Джулиан Барнс - История мира в 10 1/2 главах
— Мне надо в уборную, слышите?
Арабы не ответили и не посмотрели ей в глаза. Они лишь сделали своими пулеметами короткое движение, со всей возможной ясностью говорящее, что сейчас она представляет собой большую мишень и что всякая настойчивость с ее стороны подтвердит этот факт самым убедительным и роковым образом. Она повернулась, снова ушла на свое место и заплакала. Тут же зарыдала другая женщина в правой половине зала. Франклин опять взглянул на Трицию, кивнул, поднялся на ноги, умышленно не глядя на двоих охранников, и подошел к пюпитру.
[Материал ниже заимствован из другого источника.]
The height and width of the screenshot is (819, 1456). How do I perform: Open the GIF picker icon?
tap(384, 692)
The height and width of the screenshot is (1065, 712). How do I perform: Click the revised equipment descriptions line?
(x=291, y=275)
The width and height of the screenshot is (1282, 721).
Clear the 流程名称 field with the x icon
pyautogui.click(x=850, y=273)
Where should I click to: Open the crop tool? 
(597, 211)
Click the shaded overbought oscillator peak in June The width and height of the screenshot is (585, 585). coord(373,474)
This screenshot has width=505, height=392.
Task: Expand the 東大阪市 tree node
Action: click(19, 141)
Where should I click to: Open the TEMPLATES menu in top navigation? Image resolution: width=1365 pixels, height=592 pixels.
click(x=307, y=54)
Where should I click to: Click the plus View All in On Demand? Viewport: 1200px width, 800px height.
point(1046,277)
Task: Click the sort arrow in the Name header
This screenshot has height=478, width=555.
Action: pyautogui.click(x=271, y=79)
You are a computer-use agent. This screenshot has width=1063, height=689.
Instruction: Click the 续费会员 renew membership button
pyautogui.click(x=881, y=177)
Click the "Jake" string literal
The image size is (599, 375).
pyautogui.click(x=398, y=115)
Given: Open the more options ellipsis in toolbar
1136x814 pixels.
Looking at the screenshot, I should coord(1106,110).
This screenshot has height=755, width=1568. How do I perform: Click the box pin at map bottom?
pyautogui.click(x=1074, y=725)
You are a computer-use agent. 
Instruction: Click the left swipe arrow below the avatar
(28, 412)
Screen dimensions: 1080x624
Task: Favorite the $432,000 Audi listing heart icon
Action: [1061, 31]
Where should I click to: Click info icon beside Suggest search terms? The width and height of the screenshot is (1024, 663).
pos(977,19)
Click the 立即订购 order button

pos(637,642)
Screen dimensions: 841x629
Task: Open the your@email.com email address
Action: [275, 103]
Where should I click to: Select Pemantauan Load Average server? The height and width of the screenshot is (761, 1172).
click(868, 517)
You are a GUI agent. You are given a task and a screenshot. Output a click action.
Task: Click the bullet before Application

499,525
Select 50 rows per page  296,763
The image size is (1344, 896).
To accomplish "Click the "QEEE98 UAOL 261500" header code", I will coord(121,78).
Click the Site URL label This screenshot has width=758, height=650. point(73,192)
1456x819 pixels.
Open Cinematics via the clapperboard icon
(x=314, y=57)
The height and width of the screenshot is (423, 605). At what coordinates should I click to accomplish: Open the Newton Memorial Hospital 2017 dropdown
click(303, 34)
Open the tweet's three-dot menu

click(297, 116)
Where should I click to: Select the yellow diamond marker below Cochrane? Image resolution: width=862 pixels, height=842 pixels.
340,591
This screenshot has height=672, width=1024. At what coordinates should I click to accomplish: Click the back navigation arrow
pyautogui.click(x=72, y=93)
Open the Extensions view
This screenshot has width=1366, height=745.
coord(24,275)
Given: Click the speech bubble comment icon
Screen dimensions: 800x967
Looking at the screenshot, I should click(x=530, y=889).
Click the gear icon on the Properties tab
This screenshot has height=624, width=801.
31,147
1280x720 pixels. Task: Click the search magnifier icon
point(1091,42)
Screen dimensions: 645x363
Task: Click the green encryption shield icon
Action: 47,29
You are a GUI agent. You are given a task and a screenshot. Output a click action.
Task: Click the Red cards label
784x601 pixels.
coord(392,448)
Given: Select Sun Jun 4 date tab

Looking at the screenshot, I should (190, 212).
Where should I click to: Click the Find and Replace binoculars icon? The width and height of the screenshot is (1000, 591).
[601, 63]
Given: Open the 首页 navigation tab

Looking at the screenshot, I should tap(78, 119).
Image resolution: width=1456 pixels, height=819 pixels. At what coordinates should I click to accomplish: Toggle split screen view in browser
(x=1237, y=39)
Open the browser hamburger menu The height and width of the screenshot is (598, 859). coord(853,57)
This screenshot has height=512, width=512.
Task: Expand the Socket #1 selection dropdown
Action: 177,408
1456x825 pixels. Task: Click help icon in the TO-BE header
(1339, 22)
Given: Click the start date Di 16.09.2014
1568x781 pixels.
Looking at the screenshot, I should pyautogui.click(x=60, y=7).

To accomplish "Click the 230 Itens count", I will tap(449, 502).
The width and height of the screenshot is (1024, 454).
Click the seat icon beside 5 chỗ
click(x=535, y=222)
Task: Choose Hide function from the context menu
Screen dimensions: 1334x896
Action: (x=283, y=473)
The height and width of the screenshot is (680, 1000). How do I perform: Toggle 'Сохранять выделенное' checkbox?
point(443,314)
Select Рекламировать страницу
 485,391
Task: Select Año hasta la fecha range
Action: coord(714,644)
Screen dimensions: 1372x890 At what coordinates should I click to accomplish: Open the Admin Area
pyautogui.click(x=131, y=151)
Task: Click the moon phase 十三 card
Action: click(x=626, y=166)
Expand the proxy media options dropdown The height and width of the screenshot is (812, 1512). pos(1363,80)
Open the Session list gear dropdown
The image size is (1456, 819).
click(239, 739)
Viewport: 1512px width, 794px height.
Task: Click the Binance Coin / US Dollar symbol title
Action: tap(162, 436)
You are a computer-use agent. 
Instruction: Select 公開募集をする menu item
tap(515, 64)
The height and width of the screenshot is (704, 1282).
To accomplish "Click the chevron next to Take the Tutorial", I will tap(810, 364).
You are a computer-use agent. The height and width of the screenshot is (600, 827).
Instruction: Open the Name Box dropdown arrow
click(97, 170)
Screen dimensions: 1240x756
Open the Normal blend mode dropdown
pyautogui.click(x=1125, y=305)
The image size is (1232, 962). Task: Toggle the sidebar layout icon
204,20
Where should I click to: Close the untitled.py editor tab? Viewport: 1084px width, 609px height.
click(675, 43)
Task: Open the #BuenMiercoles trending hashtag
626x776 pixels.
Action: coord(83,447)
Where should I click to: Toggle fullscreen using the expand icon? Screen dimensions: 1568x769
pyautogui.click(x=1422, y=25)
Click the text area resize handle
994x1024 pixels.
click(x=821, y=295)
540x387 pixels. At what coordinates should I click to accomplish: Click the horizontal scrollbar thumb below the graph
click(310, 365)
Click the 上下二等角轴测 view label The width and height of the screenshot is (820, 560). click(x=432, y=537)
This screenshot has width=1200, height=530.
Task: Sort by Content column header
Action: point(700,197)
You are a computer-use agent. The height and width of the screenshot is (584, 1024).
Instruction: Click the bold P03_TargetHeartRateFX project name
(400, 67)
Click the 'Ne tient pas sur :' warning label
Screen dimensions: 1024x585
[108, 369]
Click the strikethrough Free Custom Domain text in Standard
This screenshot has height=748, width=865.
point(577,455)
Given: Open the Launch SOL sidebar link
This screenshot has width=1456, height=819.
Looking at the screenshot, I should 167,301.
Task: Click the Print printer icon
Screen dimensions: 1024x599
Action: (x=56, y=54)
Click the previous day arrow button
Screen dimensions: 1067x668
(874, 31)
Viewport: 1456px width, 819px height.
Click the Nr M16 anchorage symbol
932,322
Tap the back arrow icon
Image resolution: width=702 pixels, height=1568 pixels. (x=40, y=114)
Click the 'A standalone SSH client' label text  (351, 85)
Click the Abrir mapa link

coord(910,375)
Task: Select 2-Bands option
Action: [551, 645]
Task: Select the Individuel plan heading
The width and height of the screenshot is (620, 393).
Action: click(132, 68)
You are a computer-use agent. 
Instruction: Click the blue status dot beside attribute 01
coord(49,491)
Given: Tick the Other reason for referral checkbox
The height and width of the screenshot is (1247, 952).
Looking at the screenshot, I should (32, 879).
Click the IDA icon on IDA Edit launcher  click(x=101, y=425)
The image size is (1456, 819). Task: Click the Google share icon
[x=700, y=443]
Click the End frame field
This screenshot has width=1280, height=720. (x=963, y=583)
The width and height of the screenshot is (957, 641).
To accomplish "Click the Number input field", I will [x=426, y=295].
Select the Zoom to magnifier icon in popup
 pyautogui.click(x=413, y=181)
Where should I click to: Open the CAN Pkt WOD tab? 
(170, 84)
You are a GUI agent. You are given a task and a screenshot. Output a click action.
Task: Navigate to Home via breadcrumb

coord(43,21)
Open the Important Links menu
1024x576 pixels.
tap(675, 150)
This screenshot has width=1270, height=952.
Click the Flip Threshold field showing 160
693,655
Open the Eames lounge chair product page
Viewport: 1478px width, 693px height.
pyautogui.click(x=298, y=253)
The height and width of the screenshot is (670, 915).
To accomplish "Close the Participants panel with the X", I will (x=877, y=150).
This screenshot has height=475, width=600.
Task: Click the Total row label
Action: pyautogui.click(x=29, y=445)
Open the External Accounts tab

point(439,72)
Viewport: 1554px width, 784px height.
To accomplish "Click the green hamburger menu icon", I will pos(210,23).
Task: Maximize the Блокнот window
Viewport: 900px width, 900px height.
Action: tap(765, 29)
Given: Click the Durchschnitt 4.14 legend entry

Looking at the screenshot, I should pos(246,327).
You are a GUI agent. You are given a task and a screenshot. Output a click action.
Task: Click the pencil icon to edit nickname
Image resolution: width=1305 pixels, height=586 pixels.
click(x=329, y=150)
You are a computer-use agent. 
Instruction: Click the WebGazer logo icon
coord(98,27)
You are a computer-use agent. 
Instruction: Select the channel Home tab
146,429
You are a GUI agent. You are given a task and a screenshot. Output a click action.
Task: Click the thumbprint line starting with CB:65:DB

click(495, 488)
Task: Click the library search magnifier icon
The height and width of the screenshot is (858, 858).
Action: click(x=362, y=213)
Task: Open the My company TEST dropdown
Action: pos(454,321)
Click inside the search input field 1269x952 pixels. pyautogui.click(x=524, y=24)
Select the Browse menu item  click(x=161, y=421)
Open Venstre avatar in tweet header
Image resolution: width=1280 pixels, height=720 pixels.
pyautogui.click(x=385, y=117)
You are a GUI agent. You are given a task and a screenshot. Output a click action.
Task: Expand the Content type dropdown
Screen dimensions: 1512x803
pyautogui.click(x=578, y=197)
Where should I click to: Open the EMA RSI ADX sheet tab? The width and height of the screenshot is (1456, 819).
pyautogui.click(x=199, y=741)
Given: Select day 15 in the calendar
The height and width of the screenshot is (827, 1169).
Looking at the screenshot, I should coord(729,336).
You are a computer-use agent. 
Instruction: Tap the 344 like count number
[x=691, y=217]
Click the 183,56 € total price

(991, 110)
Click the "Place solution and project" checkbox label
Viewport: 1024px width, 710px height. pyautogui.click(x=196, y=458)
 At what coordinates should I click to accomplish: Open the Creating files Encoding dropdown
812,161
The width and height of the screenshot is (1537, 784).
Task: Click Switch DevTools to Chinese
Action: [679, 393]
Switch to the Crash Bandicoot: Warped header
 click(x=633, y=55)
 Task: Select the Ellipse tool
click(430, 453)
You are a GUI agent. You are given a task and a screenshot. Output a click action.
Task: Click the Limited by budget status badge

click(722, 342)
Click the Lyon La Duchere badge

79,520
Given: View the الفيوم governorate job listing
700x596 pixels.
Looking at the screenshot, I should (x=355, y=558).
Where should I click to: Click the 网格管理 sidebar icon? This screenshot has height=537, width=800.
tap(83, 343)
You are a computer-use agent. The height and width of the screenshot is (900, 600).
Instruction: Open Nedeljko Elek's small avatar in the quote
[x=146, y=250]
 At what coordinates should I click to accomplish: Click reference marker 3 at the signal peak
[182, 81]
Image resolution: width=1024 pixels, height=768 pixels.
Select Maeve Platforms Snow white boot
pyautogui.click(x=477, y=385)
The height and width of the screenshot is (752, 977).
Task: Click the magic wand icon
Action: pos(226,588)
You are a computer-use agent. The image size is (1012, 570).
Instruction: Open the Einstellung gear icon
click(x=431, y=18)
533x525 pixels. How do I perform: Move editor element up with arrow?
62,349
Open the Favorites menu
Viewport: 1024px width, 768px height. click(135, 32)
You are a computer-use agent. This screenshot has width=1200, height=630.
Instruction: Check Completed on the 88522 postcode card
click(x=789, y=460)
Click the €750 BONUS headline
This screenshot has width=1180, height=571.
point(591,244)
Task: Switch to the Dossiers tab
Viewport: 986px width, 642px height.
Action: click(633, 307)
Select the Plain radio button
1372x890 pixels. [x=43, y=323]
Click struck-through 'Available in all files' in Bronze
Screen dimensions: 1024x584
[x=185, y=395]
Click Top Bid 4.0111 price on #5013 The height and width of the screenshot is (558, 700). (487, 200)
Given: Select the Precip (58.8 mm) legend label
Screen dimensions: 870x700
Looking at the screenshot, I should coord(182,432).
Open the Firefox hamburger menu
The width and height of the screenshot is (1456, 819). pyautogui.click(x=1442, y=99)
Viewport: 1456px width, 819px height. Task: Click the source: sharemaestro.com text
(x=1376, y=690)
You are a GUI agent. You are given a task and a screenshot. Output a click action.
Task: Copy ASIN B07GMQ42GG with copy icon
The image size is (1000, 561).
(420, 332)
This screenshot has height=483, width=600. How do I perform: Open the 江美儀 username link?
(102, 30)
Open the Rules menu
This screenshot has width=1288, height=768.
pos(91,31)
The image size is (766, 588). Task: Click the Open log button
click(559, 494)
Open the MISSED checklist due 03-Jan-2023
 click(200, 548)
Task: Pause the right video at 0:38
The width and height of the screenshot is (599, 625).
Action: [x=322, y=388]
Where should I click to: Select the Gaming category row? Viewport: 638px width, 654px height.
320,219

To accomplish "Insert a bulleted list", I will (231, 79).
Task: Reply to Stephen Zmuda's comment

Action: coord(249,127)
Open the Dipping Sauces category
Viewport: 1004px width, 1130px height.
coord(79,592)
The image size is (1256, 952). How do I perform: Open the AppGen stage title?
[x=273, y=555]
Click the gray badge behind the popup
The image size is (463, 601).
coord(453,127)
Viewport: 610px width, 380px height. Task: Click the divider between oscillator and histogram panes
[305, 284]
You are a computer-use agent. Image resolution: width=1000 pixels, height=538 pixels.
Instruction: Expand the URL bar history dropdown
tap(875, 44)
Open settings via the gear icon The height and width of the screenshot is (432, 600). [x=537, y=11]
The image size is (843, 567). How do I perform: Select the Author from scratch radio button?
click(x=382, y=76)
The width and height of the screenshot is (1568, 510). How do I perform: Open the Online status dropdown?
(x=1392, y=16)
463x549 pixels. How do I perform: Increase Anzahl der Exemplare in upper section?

— Как я уже говорил… — он авторитетно прокашлялся, и все взоры обратились к нему. — Я уже говорил, что Кносский дворец отнюдь не является памятником первого человеческого поселения в этом районе. Слои, которые мы называем минойскими, залегают на глубине до семнадцати футов, но самые ранние следы человеческого обитания находятся на глубине в двадцать шесть футов или около того. К моменту закладки первого камня дворца люди жили на этом месте уже по меньшей мере десять тысяч лет…
Продолжить прерванную лекцию казалось естественным. Чувствовалось также, что Франклина теперь выделяет из других некое оперенье лидера. Он решил, для начала вскользь, подтвердить свое право на это. Понимают ли охранники по-английски? Возможно. Были они когда-нибудь в Кноссе? Вряд ли. И Франклин, описывая зал дворцовых собраний, придумал большую глиняную табличку, которая, заявил он, вероятно, висела над гипсовым троном. Там было написано — в этот момент он поглядел на арабов — «Мы живем в трудные времена». Продолжая рассказ о дворце, он раскопал и другие таблички с надписями, многие из которых, как он стал уже бесстрашно подчеркивать, имели универсальный смысл. «Ни в коем случае нельзя поступать опрометчиво», — гласила одна. Другая: «Пустые угрозы бесполезны, как пустые ножны». Третья: «Тигр всегда медлит перед прыжком». (Хьюз мельком подумал, знала ли минойская цивилизация тигров.) Он не был уверен, что все слушатели раскусили его хитрость, но в зале то там, то тут раздавалось одобрительное ворчание. Любопытно, что он и сам получал от этой игры удовольствие. Он завершил свой обход дворца надписью, весьма нетипичной для минойцев: «Там, где садится солнце, есть великая сила, и она оградит нас от бед». Потом сгреб свои бумажки и сел под более теплые, чем обычно, аплодисменты. Поглядел на Трицию и подмигнул ей. В глазах у нее блестели слезы. Он посмотрел на арабов и подумал, вот вам, теперь видите, из какого мы теста, мы еще за себя постоим. Он даже пожалел, что не ввернул какого-нибудь афоризма насчет людей с красными полотенцами на головах, но признался себе, что у него не хватило бы храбрости. Прибережет его на потом, когда все кончится.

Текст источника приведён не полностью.